大津阈值分割算法(OTSU处理图像)

1.算法原理简述

        对于图像I(x,y),前景(即目标)和背景的分割阈值记作T,属于前景的像素点数占整幅图像的比例记为ω0,其平均灰度μ0;背景像素点数占整幅图像的比例为ω1,其平均灰度为μ1。图像的总平均灰度记为μ,类间方差记为g。

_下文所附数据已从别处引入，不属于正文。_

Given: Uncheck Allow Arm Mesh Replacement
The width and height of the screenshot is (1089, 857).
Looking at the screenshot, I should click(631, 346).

假设图像的背景较暗,并且图像的大小为M×N,图像中像素的灰度值小于阈值T的像素个数记作N0,像素灰度大于阈值T的像素个数记作N1,则有:

ω0=N0/ M×N (1)

ω1=N1/ M×N (2)

N0+N1=M×N (3)

ω0+ω1=1 (4)

μ=ω0*μ0+ω1*μ1 (5)

g=ω0(μ0-μ)^2+ω1(μ1-μ)^2 (6)

将式(5)代入式(6),

得到等价公式:

g=ω0ω1(μ0-μ1)^2 (7)

这就是类间方差采用遍历的方法得到使类间方差g最大的阈值T,即为所求。

2.算法设计流程图(或难点分析)

 

 

3.算法设计代码与注释(大津阈值)

简单处理)

I=im2double(imread('cell.jpg'));

k=graythresh(I); %得到最优阈值

J=im2bw(I,k); %转换成二值图,k为分割阈值

subplot(121);imshow(I);title('Original');%显示原图

subplot(122);imshow(J); title('Processed') ;%显示处理后的图像

(复杂处理)

I=rgb2gray(imread('cell.jpg')); %读图并转化为灰度图

subplot(121);imshow(I);title('Original'); %显示原图灰度图

Ni=imhist(I); %计算直方图数组

N=sum(Ni); %总像素点个数

delamax=0; %类间方差最大值初始化

threshold=0; %阈值初始化

for k=2:255

u=dot([0:255],Ni/N); %图像的总平均灰度级

w0=sum(Ni(1:k)/N); %前景类像素所占面积的比例

w1=1-w0; %背景类像素所占面积的比例

if w0==0|w0==1 %当w0为1或0时提前结束本次循环

continue

end

u0=dot([0:k-1],Ni(1:k)/N)/w0; %前景类像素的平均灰度

u1=dot([k:255],Ni(k+1:256)/N)/w1; %背景类像素的平均灰度

dela(k)=w0*(u-u0)^2+w1*(u-u1)^2; %类间方差

%求出类间方差的最大值,最大时的那个值对应的k值存入delamax

if dela(k)>delamax

delamax=dela(k);

threshold=k-1;

end

end

%以下为阈值分割程序

[width,height]=size(I); %获取图片宽高

for i=1:width

for j=1:height

if(I(i,j)<threshold) %灰度小于阈值时则为黑色

BW1(i,j)=0;

else

BW1(i,j)=1; %灰度大于阈值时则为白色

end

end

end

subplot(122);imshow(BW1);title('Processed')%显示处理之后的图像

figure;histogram(I);xlim([0 255]); %显示原图灰度图的直方图

4.实验结果与分析

 

图1 细胞图像处理图

 

图2 细胞原图直方图

图1为使用细胞图像进行处理之后的图像,其中Original标题的为细胞图像原图,Processed标题的图像为进行OTSU算法处理之后的图像。从图1的对比当中,可以看到使用OTSU之后图像被处理的结果。它相对于迭代阈值分割算法来说得出的结果更好,可以很明显的分割出光学显微镜下的细胞。图2为细胞原图灰度化之后的直方图。

5.结论与展望

       大津法的优点在于可以快速有效的找到类间分割阈值,但其缺点也很明显,就是只能针对单一目标分割,或者感兴趣的目标都属于同一灰度范围,若需探测目标灰度范围分布较大,则必将有一部分目标探测丢失。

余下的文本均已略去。